Artikel 9. Uitvoering

  • 1.

    Het college van burgemeester en wethouders is belast met de uitvoering van hetgeen in deze beleidsregels is bepaald.

  • 2.

    Het college kan de uitvoering van één of meerdere bepalingen opdragen aan door hem in het mandaatbesluit aan te wijzen ambtenaren, met behoud van zijn verantwoordelijkheid.

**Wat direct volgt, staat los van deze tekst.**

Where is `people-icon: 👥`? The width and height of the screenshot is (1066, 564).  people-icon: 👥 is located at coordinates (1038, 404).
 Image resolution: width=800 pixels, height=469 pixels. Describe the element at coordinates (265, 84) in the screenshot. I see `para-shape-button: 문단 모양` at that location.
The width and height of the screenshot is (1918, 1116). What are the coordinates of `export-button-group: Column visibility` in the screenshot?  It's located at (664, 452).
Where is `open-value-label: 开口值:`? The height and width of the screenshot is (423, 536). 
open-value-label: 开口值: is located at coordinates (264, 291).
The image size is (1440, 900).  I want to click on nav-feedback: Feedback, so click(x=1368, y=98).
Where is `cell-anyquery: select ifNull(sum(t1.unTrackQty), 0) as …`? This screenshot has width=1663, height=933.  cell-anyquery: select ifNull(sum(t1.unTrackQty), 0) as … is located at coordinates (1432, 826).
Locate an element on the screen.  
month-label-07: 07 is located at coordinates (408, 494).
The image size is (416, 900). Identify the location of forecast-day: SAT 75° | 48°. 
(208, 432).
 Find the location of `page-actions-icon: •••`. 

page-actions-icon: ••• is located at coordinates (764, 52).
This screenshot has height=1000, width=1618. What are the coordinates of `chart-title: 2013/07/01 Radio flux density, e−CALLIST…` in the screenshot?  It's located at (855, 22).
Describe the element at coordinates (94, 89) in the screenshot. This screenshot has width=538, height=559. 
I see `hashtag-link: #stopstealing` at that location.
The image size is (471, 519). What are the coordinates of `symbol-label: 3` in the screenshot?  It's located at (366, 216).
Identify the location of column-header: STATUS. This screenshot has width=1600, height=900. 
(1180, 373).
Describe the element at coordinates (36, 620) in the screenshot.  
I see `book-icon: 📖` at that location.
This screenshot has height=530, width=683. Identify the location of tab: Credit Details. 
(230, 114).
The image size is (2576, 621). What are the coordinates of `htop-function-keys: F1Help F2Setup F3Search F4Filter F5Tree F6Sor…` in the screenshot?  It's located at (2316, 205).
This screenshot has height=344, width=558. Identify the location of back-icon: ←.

Artikel 10. Hardheidsclausule en onvoorziene omstandigheden

  • 1.

    Het college kan in bijzondere gevallen afwijken van de bepalingen in deze beleidsregels, indien toepassing van deze regels tot onbillijkheden van overwegende aard leidt.

  • 2.

    In gevallen waarin deze beleidsregels niet voorzien, beslist het college.

Artikel 11. Citeertitel

Deze beleidsregels worden aangehaald als “Beleidsregels Fonds Inkomensondersteuning .

Artikel 12. Inwerkingtreding

  • 1.

    De Beleidsregels Fonds Inkomensondersteuning 2013 treden in werking op 1 augustus 2013.

  • 2.

    De Beleidsregels Fonds Tegemoetkoming Minima 2008 worden ingetrokken met ingang van .

  • 3.

    Aan belanghebbenden die in het kalenderjaar 2013 toekenning van een tegemoetkoming hebben gekregen op grond van de Beleidsregels Fonds Tegemoetkoming Minima 2008, wordt met betrekking tot het vergoedingsjaar 2013 geen nieuwe toekenning gedaan op grond van de Beleidsregels Fonds Inkomensondersteuning Lansingerland 2013 ten behoeve van hetzelfde gezinslid en dezelfde kostensoort, waardoor de maximale vergoeding wordt overschreden.

     

 

 

Aldus vastgesteld door het college van de gemeente Lansingerland op 16 juli 2013.